[Saved entries]
┌────────
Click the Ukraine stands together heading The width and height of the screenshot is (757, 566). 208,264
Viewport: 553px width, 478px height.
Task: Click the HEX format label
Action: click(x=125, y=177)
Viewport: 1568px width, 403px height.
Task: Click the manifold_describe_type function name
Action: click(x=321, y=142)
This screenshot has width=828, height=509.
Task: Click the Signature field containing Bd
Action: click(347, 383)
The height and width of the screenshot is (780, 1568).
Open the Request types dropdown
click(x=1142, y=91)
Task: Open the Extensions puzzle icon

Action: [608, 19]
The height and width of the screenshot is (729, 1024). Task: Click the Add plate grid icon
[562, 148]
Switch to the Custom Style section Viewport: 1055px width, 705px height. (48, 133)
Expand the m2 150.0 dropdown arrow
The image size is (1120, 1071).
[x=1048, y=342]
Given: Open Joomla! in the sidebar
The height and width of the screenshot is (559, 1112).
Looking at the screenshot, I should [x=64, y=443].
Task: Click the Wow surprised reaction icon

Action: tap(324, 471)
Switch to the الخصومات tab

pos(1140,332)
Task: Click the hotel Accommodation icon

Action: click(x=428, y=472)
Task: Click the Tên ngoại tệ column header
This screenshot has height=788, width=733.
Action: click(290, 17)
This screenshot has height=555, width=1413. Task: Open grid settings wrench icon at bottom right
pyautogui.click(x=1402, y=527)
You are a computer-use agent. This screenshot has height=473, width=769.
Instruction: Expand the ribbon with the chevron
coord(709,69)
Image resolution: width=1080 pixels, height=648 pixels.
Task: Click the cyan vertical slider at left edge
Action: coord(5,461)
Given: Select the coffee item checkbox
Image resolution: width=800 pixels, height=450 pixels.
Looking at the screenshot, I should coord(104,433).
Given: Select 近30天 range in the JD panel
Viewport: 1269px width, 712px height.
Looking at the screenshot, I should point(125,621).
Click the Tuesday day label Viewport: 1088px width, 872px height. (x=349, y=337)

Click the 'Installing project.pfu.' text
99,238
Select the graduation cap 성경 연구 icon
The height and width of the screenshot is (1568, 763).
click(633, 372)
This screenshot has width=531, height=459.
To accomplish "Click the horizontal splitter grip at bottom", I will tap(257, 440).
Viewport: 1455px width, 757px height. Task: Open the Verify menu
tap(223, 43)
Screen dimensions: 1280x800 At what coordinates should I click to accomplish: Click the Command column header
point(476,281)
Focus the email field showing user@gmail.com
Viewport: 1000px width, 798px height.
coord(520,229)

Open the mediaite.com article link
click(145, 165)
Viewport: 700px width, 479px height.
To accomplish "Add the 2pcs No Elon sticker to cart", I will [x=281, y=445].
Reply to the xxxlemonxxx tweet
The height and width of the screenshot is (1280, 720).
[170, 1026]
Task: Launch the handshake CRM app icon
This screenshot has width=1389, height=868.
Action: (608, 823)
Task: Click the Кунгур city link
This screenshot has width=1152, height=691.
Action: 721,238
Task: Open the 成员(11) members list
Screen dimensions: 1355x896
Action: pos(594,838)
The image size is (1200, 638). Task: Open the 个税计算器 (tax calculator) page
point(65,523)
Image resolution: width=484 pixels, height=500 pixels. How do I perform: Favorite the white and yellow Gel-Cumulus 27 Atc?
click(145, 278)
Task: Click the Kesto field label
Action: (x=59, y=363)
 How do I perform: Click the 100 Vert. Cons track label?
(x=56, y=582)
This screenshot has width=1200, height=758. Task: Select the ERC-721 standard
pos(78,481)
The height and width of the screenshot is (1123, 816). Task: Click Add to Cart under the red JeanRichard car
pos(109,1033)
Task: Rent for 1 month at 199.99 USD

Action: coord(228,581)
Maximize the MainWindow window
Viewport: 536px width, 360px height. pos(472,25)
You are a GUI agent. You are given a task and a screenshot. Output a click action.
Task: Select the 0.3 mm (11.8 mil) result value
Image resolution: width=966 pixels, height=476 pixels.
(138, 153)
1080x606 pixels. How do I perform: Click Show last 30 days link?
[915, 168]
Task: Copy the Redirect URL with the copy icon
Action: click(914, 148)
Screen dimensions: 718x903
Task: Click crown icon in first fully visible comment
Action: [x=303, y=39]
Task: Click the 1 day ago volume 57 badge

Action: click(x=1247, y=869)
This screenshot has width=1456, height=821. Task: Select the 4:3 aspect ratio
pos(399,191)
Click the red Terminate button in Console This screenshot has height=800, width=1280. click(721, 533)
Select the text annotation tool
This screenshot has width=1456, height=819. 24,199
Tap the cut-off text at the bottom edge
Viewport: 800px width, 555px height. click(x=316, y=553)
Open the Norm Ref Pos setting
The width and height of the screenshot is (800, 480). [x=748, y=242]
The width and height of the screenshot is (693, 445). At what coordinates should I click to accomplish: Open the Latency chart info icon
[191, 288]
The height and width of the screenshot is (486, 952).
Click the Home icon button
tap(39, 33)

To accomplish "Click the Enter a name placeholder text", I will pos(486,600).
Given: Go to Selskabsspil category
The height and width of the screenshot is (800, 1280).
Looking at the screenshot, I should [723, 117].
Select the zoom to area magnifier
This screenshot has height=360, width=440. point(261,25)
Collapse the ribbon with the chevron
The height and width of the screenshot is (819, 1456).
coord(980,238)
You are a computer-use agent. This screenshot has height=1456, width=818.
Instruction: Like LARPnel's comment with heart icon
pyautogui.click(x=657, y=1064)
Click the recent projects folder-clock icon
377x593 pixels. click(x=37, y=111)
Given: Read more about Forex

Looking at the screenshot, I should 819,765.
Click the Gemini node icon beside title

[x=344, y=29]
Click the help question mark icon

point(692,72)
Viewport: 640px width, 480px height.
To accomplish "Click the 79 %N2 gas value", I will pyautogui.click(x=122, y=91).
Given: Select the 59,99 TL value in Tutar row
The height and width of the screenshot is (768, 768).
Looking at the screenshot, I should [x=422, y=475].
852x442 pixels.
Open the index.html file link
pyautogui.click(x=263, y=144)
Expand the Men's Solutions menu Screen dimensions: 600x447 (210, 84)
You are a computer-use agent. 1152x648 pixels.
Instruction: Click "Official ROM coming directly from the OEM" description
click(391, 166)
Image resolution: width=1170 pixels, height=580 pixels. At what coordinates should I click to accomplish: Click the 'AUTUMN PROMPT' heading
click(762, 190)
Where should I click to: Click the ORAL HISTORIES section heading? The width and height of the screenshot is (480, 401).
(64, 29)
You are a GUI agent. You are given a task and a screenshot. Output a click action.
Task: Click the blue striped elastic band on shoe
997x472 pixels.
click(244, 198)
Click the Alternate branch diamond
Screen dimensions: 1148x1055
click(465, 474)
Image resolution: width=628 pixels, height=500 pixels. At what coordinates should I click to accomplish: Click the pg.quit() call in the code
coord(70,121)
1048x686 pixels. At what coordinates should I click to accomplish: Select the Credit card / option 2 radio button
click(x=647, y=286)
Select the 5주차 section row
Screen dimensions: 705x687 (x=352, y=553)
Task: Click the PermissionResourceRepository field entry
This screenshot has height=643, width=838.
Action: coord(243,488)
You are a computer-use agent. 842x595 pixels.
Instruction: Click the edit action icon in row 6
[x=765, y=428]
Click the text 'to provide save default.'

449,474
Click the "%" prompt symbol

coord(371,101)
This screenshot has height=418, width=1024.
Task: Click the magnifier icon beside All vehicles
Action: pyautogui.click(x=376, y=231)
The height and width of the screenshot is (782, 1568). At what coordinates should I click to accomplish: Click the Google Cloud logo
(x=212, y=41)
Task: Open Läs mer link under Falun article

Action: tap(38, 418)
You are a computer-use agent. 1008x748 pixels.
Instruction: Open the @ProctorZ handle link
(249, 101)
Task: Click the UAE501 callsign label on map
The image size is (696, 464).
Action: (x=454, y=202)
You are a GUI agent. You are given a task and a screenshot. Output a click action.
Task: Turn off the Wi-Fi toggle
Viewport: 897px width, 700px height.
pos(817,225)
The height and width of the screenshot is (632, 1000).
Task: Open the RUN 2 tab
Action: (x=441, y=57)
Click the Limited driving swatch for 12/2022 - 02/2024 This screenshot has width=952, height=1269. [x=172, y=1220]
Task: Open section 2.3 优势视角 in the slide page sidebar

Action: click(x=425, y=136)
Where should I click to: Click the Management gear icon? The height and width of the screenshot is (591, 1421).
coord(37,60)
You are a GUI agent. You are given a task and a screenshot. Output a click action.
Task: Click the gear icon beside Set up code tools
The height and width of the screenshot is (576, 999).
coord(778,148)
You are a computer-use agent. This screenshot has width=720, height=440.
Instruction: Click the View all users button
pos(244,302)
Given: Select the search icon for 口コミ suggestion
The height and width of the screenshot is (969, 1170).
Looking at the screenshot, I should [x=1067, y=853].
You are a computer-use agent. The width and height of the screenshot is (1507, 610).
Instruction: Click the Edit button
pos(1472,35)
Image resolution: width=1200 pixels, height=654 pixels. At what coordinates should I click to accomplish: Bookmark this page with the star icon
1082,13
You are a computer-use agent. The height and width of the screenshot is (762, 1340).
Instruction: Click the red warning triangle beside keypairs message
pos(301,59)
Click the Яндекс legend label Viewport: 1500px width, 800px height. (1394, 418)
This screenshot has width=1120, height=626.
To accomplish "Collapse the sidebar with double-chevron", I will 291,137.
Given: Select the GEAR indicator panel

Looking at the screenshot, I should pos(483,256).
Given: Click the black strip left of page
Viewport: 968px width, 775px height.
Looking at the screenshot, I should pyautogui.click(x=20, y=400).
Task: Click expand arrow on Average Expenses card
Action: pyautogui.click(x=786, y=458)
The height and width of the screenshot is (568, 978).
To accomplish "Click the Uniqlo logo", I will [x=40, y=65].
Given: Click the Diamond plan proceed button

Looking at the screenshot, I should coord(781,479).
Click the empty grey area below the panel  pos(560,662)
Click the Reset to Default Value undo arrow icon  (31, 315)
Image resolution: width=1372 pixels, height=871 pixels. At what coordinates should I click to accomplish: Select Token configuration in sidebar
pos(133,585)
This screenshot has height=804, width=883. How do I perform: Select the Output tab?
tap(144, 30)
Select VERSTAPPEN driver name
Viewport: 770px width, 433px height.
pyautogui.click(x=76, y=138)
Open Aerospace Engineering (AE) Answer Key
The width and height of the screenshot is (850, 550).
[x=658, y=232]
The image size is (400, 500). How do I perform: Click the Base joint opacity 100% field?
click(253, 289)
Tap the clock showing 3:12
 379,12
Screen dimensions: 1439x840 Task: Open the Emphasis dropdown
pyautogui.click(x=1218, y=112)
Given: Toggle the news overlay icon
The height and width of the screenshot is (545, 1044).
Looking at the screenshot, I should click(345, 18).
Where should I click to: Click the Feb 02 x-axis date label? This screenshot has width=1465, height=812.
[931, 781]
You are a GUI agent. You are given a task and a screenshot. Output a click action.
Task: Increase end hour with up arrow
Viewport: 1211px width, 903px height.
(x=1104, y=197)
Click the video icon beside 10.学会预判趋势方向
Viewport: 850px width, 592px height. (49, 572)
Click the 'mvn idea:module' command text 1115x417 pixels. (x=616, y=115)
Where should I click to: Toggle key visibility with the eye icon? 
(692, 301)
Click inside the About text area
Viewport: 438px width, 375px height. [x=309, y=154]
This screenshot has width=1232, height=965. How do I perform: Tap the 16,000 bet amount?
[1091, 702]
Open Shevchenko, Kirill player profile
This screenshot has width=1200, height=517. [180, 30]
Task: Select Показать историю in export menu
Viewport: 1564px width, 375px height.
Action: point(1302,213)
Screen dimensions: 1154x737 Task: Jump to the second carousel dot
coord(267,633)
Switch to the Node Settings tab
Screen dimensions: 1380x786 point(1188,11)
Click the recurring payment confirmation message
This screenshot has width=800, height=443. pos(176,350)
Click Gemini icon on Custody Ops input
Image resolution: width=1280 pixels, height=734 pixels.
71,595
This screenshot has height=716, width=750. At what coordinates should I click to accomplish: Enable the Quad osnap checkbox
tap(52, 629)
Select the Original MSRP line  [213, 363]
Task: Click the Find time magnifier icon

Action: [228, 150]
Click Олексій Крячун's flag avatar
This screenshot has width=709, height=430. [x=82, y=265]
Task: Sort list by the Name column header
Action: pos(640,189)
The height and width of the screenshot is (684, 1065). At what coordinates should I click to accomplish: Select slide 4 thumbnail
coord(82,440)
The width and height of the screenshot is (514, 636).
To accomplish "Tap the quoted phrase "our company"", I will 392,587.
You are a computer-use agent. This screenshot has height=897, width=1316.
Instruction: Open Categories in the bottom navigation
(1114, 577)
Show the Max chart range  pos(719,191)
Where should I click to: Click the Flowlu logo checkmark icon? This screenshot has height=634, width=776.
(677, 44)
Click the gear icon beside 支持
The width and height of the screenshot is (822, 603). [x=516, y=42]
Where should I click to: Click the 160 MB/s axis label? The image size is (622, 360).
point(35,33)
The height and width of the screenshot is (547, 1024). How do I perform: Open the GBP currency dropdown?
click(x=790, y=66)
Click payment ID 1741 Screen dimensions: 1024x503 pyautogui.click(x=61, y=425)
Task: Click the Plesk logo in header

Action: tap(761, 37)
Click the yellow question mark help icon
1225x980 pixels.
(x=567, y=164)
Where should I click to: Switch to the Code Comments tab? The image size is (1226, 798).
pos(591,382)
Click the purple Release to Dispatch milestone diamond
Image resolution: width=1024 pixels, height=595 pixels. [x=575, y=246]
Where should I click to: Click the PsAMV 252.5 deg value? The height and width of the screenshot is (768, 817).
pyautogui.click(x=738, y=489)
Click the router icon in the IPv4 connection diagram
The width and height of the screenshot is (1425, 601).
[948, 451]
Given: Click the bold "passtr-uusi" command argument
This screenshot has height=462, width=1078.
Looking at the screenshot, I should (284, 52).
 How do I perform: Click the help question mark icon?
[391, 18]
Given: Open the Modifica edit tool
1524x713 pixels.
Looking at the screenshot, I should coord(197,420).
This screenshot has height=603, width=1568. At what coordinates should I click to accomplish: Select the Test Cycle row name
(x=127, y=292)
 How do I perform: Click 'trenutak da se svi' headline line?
└────────
**WHAT YOU HAVE TO DO:**
Above are the records. Print exactly, and only, the lines from the line with "Open the Request types dropdown" to the line with "This screenshot has width=531, height=459.", both inclusive.

**RESULT:**
Open the Request types dropdown
click(x=1142, y=91)
Task: Open the Extensions puzzle icon

Action: [608, 19]
The height and width of the screenshot is (729, 1024). Task: Click the Add plate grid icon
[562, 148]
Switch to the Custom Style section Viewport: 1055px width, 705px height. (48, 133)
Expand the m2 150.0 dropdown arrow
The image size is (1120, 1071).
[x=1048, y=342]
Given: Open Joomla! in the sidebar
The height and width of the screenshot is (559, 1112).
Looking at the screenshot, I should [x=64, y=443].
Task: Click the Wow surprised reaction icon

Action: tap(324, 471)
Switch to the الخصومات tab

pos(1140,332)
Task: Click the hotel Accommodation icon

Action: click(x=428, y=472)
Task: Click the Tên ngoại tệ column header
This screenshot has height=788, width=733.
Action: click(290, 17)
This screenshot has height=555, width=1413. Task: Open grid settings wrench icon at bottom right
pyautogui.click(x=1402, y=527)
You are a computer-use agent. This screenshot has height=473, width=769.
Instruction: Expand the ribbon with the chevron
coord(709,69)
Image resolution: width=1080 pixels, height=648 pixels.
Task: Click the cyan vertical slider at left edge
Action: coord(5,461)
Given: Select the coffee item checkbox
Image resolution: width=800 pixels, height=450 pixels.
Looking at the screenshot, I should coord(104,433).
Given: Select 近30天 range in the JD panel
Viewport: 1269px width, 712px height.
Looking at the screenshot, I should point(125,621).
Click the Tuesday day label Viewport: 1088px width, 872px height. (x=349, y=337)

Click the 'Installing project.pfu.' text
99,238
Select the graduation cap 성경 연구 icon
The height and width of the screenshot is (1568, 763).
click(633, 372)
This screenshot has width=531, height=459.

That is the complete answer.